Hello everybody,
I'm new in this field and I have one question.
We have too many windows security logs indexed that are generated by machine accounts.
I want to filter out logs that looks like this:
LogName=Security
SourceName=Microsoft Windows security auditing.
EventCode=4658
EventType=0
Type=Information
ComputerName=comp1.domain.com
TaskCategory=Removable Storage
OpCode=Info
RecordNumber=4463688
Keywords=Audit Success
Message=The handle to an object was closed.
Subject :
Security ID: DOMAIN1\SERVER01$
Account Name: SERVER01$
Account Domain: DOMAIN1
Logon ID: 0x347732
I need to filter out logs that have "Account Name: SERVER01$".
What is the best way to do this?
I know about props.conf and transforms.conf, but I don't know how to generate right regex for that.
Please help!
Maybe you want to use this -
| regex Account_Name!="\$$"
I am using this in my search string and it drop all the hostname$
Assuming that the sourcetype
is WinEventLog:Security
:
In props.conf:
[source::WinEventLog:Security]
TRANSFORMS-eliminate-4658-SERVER01 = eliminate-4658-SERVER01
In transforms.conf:
[eliminate-4658-SERVER01]
REGEX = (?ms)[\s\r\n]+EventCode\s*=\s*4658[\s\r\n]+.*[\s\r\n]+Account\s+Name:\s*SERVER01\$[\s\r\n]+
DEST_KEY = queue
FORMAT = nullQueue
You will need to restart splunkd
on EVERY indexer and even then, only post-restart events will be dropped (what is in is in).

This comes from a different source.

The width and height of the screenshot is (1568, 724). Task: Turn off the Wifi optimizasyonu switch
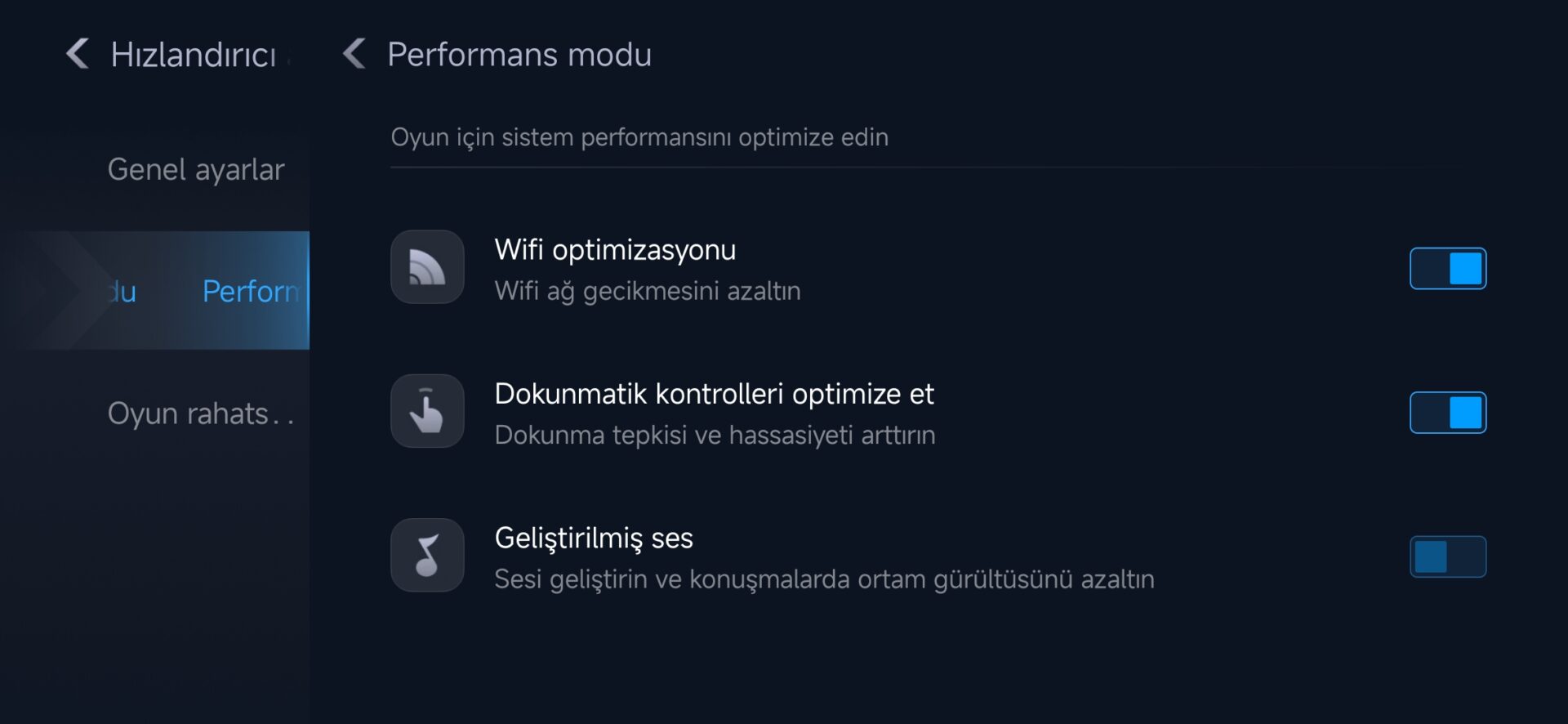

Woodcock thanks, but after your proposed changes I now have a situation that all of mine security logs from this particular machine is filtered out. Not only 4658 with account name SERVER01$ but all.
Do you have any idea?
First, I forgot 1 key configuration: FORMAT = nullQueue
(I updated the answer). But that mistake should not have caused what you are describing. Fix that mistake and if it doesn't behave, then perhaps there is something else that you added that is doing this (e.g. blacklist
).
Props.conf
[source::WinEventLog:Security]
TRANSFORMS-filterWinSecNull = filterWinSecNull
Transforms.conf
[filterWinSecNull]
REGEX = (?ms)[\s\r\n]+EventCode\s*=\s*4658[\s\r\n]+.*[\s\r\n]+Account\s+Name:\s*SERVER01\$[\s\r\n]+
DEST_KEY = queue
FORMAT = nullQueue
These are my props.conf and transforms.conf files.
I don't have any blacklists.
This configuration filters out all windows security logs from that particular machine that has lots of logs with Account name SERVER01$.
Do you have any ideas?
.
Thanks in advance
It looks fine to me and it should work as you listed it. I am at a loss.
Do you need to prevent them from being indexed or do you need them to be dropped from a specific search's results set?
I need to prevent them from being indexed.
See my answer.
You need to blacklist your [WinEventLog://Security] input in inputs.conf
blacklist= EventCode="4658"
Refer to the documentation for using Whitelist and Blacklist in input.conf
http://docs.splunk.com/Documentation/Splunk/latest/Data/MonitorWindowseventlogdata#Create_advanced_f...
Also for specs and conf of inputs.conf please refer http://docs.splunk.com/Documentation/Splunk/latest/Admin/Inputsconf
niketnilay thanks on answer but i need eventcode 4658.
I want to filter out only machine account Account Name: SERVER01$ that generates these logs. Other accounts I need.